Vaste étendue d'étoiles, univers sans limites,
Où l'infiniment grand est l'infiniment petit,
Où la mort, certainement, se fond avec la vie,
Où quelque part, malgré tout, j'existe...
Trainée de poudre blanche, galaxie immaculée,
Que l'on peut librement, en silence, admirer
Quand la nuit est bien noire et le soleil éteint,
De quelque part pourtant, où nous ne sommes rien.
Système solaire restreint dans cette voie lactée,
Où, à notre échelle, le temps ne saura rien changer,
Et sur ces neuf planètes, une se différencie :
Celle où il y a ce qu'on appelle la Vie.
On l'appelle la Terre, ou la planète bleue,
Dessus, des milliards d'humains qui cherchent à être heureux,
Orgueilleux et certains de leurs vaines missions,
Fourmillement idiot d'une illusoire raison?
Dans l'hémisphère nord, au dessue de l'Afrique,
De cette planète Terre à la forme sphérique,
Un continent, l'Europe, notion artificielle,
Importante convenance, puérile à l'Eternel.

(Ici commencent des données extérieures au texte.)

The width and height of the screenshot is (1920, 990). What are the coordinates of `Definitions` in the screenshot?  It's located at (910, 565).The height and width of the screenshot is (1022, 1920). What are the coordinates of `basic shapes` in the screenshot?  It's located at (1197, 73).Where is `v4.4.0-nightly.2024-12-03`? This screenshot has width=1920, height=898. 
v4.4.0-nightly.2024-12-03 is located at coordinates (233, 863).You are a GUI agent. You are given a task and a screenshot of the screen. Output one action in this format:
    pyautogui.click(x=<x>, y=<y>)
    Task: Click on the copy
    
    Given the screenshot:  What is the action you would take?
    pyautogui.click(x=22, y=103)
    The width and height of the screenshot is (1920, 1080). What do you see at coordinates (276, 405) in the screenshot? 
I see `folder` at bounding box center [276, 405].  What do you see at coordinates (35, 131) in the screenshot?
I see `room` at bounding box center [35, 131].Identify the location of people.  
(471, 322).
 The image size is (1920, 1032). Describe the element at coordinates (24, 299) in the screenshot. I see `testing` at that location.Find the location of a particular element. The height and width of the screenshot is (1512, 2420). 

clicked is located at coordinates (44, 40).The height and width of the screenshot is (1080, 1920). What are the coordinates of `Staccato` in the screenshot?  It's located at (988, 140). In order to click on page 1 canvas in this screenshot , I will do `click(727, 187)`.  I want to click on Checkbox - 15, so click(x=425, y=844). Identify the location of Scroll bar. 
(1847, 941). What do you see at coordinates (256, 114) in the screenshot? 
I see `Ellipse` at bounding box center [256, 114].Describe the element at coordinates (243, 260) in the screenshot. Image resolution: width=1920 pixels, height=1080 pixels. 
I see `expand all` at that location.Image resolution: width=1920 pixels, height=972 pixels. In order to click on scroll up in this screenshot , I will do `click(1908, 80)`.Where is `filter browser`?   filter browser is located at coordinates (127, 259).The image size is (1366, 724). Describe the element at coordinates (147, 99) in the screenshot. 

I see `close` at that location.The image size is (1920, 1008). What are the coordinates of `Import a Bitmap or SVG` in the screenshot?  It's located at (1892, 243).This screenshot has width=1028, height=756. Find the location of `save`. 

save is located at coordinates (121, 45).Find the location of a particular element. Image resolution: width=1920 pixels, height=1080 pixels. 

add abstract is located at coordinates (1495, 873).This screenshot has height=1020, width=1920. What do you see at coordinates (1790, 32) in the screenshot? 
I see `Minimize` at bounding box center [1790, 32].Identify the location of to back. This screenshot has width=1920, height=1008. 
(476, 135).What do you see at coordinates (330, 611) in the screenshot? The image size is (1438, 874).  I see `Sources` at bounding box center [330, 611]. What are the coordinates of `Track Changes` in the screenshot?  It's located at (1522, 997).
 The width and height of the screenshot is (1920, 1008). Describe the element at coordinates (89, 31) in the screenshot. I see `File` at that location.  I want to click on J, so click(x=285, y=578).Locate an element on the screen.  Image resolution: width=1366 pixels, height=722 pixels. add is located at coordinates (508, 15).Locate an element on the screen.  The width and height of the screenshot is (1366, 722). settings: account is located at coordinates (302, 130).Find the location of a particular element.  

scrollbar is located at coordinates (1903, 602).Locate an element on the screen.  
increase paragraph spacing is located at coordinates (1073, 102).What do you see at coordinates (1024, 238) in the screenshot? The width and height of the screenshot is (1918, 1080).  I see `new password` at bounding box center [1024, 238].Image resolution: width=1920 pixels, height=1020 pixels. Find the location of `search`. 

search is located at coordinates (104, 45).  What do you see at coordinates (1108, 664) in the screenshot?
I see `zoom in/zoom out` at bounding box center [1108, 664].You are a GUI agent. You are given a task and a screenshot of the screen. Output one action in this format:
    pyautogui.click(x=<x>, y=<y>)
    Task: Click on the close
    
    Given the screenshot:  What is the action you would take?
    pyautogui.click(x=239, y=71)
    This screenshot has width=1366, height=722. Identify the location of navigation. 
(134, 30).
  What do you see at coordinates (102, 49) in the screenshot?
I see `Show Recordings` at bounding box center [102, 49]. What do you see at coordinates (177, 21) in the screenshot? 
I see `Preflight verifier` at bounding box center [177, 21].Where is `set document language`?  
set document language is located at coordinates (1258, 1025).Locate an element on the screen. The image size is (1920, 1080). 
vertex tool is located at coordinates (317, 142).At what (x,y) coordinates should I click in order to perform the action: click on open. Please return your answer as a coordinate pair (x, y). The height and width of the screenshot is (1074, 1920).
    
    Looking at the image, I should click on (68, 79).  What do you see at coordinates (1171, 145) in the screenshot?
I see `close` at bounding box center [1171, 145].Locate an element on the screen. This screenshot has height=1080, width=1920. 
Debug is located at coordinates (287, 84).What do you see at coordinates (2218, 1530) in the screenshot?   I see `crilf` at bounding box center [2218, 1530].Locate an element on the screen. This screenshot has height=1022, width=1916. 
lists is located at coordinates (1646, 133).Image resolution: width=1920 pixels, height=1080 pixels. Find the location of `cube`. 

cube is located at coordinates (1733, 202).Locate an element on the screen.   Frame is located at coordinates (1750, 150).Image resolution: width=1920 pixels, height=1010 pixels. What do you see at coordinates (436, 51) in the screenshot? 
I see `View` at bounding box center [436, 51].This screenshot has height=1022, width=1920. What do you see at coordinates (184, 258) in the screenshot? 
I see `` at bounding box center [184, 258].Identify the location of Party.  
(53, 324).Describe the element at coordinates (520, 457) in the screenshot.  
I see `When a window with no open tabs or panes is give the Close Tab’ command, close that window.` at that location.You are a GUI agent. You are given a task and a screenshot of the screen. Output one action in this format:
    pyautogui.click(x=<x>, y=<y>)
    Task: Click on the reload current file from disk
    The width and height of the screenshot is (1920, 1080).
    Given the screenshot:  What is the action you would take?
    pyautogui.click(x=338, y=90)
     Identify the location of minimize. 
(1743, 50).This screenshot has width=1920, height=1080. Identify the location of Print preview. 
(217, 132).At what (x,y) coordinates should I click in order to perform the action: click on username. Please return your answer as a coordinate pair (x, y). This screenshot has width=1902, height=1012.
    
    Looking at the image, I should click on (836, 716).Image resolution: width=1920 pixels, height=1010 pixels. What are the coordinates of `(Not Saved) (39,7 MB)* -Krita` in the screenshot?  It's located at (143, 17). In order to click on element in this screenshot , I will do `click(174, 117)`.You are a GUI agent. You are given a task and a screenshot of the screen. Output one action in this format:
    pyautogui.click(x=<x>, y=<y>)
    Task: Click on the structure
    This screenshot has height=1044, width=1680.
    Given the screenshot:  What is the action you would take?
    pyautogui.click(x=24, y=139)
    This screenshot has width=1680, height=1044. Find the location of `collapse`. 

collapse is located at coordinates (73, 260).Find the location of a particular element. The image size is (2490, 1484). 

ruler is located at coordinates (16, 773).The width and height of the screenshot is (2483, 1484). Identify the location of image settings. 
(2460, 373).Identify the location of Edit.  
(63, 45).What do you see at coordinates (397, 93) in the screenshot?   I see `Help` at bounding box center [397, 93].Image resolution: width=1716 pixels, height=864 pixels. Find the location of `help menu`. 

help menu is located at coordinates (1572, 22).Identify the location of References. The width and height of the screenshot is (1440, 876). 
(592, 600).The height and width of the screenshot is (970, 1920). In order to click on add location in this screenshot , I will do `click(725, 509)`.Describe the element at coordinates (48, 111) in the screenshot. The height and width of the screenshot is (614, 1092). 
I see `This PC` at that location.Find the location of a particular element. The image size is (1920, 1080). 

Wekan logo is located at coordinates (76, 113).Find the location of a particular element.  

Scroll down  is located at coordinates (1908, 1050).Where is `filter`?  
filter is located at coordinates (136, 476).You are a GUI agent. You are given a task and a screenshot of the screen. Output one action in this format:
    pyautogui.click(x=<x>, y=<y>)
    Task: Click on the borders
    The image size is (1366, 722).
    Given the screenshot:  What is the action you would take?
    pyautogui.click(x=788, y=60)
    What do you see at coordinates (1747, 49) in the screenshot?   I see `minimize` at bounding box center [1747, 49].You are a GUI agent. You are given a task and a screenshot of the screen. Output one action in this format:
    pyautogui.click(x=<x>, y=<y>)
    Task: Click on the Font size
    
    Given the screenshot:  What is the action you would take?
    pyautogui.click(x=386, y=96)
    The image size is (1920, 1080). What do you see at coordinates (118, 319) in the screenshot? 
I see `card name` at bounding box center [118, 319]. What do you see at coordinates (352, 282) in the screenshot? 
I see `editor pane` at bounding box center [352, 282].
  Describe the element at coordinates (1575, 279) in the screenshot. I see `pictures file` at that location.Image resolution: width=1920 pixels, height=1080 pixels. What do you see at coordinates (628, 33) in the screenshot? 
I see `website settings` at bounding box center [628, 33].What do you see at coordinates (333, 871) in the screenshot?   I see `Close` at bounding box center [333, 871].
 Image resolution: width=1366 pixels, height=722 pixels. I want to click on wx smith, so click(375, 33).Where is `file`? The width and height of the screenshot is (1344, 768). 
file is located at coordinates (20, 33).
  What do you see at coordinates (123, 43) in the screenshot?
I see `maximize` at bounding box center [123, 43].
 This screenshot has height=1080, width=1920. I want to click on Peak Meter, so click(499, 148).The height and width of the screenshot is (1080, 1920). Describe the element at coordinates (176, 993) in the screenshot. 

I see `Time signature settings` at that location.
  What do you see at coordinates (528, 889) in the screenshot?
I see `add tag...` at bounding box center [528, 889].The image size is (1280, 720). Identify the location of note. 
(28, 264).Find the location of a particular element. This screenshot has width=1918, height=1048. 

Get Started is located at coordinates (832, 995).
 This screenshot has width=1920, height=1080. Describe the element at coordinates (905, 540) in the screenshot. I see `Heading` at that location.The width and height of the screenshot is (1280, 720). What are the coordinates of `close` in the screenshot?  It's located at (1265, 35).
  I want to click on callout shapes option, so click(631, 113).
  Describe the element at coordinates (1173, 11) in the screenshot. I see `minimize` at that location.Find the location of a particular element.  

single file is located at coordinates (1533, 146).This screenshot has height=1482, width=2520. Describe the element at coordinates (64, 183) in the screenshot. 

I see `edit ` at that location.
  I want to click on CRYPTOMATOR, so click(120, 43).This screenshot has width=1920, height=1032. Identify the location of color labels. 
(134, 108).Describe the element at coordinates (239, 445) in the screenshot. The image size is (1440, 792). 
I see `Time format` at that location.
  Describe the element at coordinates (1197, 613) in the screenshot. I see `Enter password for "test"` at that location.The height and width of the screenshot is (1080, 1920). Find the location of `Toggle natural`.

Et au beau milieu de ce futile arrangement,
Une infime partie de l'Univers s'étend,
C'est le pays où je vis depuis toute enfant,
Où je suis née, sans l'avoir demandé pourtant.
Dans ma ville, je connais d'autres gens qui, comme moi,
Parlent de la vie, de la mort de vive voix,
Ils sont plus fous que le commun des hommes,
Si inutiles et oubliés dans ce monde qui les étonne !
Et ma rue est l'atome d'une tonne de plomb,
Dans ce monde qui m'écrase, d'acier et de béton,
Chose étrange pourtant, une flamme s'allume,
Je me sens plus utile quand je prends une plume.
Et j'écris dans ma chambre pour comprendre l'affaire
Des rues, des villes, des continents, des terres de l'Univers,
Où quelque part, tu es venu me chercher,
Où quelque part, parmi des millions d'hommes,
Tu m'as un jour trouvée, et où tu m'as aimée.